- Passage to read -
--- Begin ---
Re: [RFC PATCH] mm, oom: cgroup-aware OOM-killer

From: Johannes Weiner
Date: Thu May 18 2017 - 16:15:52 EST


On Fri, May 19, 2017 at 05:43:59AM +1000, Balbir Singh wrote:
> On Thu, 2017-05-18 at 15:22 -0400, Johannes Weiner wrote:
> > On Fri, May 19, 2017 at 04:37:27AM +1000, Balbir Singh wrote:
> > > On Fri, May 19, 2017 at 3:30 AM, Michal Hocko <mhocko@xxxxxxxxxx> wrote:
> > > > On Thu 18-05-17 17:28:04, Roman Gushchin wrote:
> > > > > Traditionally, the OOM killer is operating on a process level.
> > > > > Under oom conditions, it finds a process with the highest oom score
> > > > > and kills it.
> > > > >
> > > > > This behavior doesn't suit well the system with many running
> > > > > containers. There are two main issues:
> > > > >
> > > > > 1) There is no fairness between containers. A small container with
> > > > > a few large processes will be chosen over a large one with huge
> > > > > number of small processes.
> > > > >
> > > > > 2) Containers often do not expect that some random process inside
> > > > > will be killed. So, in general, a much safer behavior is
> > > > > to kill the whole cgroup. Traditionally, this was implemented
> > > > > in userspace, but doing it in the kernel has some advantages,
> > > > > especially in a case of a system-wide OOM.
> > > > >
> > > > > To address these issues, cgroup-aware OOM killer is introduced.
> > > > > Under OOM conditions, it looks for a memcg with highest oom score,
> > > > > and kills all processes inside.
> > > > >
> > > > > Memcg oom score is calculated as a size of active and inactive
> > > > > anon LRU lists, unevictable LRU list and swap size.
> > > > >
> > > > > For a cgroup-wide OOM, only cgroups belonging to the subtree of
> > > > > the OOMing cgroup are considered.
> > > >
> > > > While this might make sense for some workloads/setups it is not a
> > > > generally acceptable policy IMHO. We have discussed that different OOM
> > > > policies might be interesting few years back at LSFMM but there was no
> > > > real consensus on how to do that. One possibility was to allow bpf like
> > > > mechanisms. Could you explore that path?
> > >
> > > I agree, I think it needs more thought. I wonder if the real issue is something
> > > else. For example
> > >
> > > 1. Did we overcommit a particular container too much?
> > > 2. Do we need something like https://lwn.net/Articles/604212/ to solve
> > > the problem?
> >
> > The occasional OOM kill is an unavoidable reality on our systems (and
> > I bet on most deployments). If we tried not to overcommit, we'd waste
> > a *lot* of memory.
> >
> > The problem is when OOM happens, we really want the biggest *job* to
> > get killed. Before cgroups, we assumed jobs were processes. But with
> > cgroups, the user is able to define a group of processes as a job, and
> > then an individual process is no longer a first-class memory consumer.
> >
> > Without a patch like this, the OOM killer will compare the sizes of
> > the random subparticles that the jobs in the system are composed of
> > and kill the single biggest particle, leaving behind the incoherent
> > remains of one of the jobs. That doesn't make a whole lot of sense.
>
> I agree, but see my response on oom_notifiers in parallel that I sent
> to Roman.

I don't see how they're related to an abstraction problem in the
victim evaluation.

> > If you want to determine the most expensive car in a parking lot, you
> > can't go off and compare the price of one car's muffler with the door
> > handle of another, then point to a wind shield and yell "This is it!"
--- End ---
- Dataset records -
--- Begin ---
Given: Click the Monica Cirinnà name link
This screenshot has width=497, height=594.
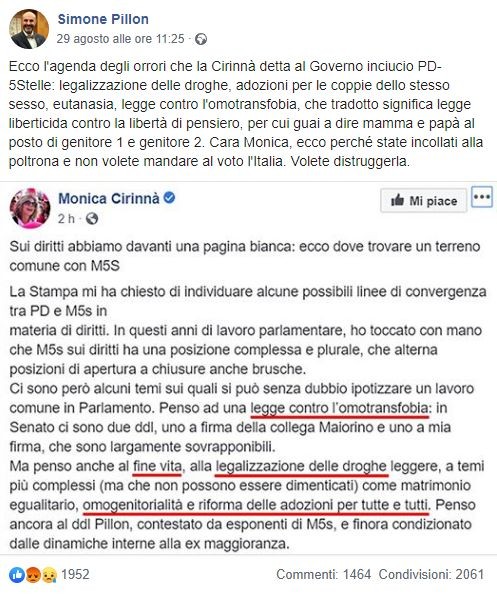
--- End ---
--- Begin ---
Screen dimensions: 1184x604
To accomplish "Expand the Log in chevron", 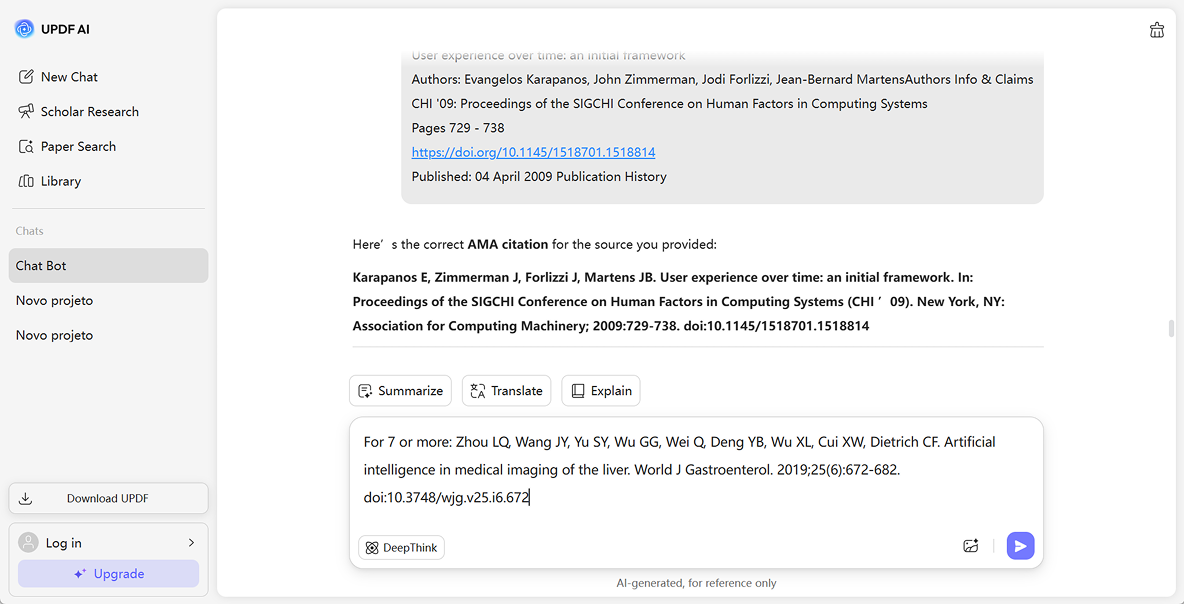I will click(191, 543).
--- End ---
- Task 1 -
Reproduce the stretch of the OOM-killer thread from "From: Johannes Weiner" through "and kills it.".
- Task 2 -
According to the OOM-killer thread, what is the memcg oom score calculated from?
- Task 3 -
Rewrite the paragraph of the OOM-killer thread that begins "Without a patch like this" in fewer words, keeping its main facts.

- Response 1 -
From: Johannes Weiner
Date: Thu May 18 2017 - 16:15:52 EST


On Fri, May 19, 2017 at 05:43:59AM +1000, Balbir Singh wrote:
> On Thu, 2017-05-18 at 15:22 -0400, Johannes Weiner wrote:
> > On Fri, May 19, 2017 at 04:37:27AM +1000, Balbir Singh wrote:
> > > On Fri, May 19, 2017 at 3:30 AM, Michal Hocko <mhocko@xxxxxxxxxx> wrote:
> > > > On Thu 18-05-17 17:28:04, Roman Gushchin wrote:
> > > > > Traditionally, the OOM killer is operating on a process level.
> > > > > Under oom conditions, it finds a process with the highest oom score
> > > > > and kills it.

- Response 2 -
It is calculated from the size of the active and inactive anon LRU lists, the unevictable LRU list, and swap size.

- Response 3 -
Without such a patch, the OOM killer compares the sizes of the random pieces that jobs are made of and kills the single biggest piece. This leaves behind the incoherent remains of one job, which makes little sense.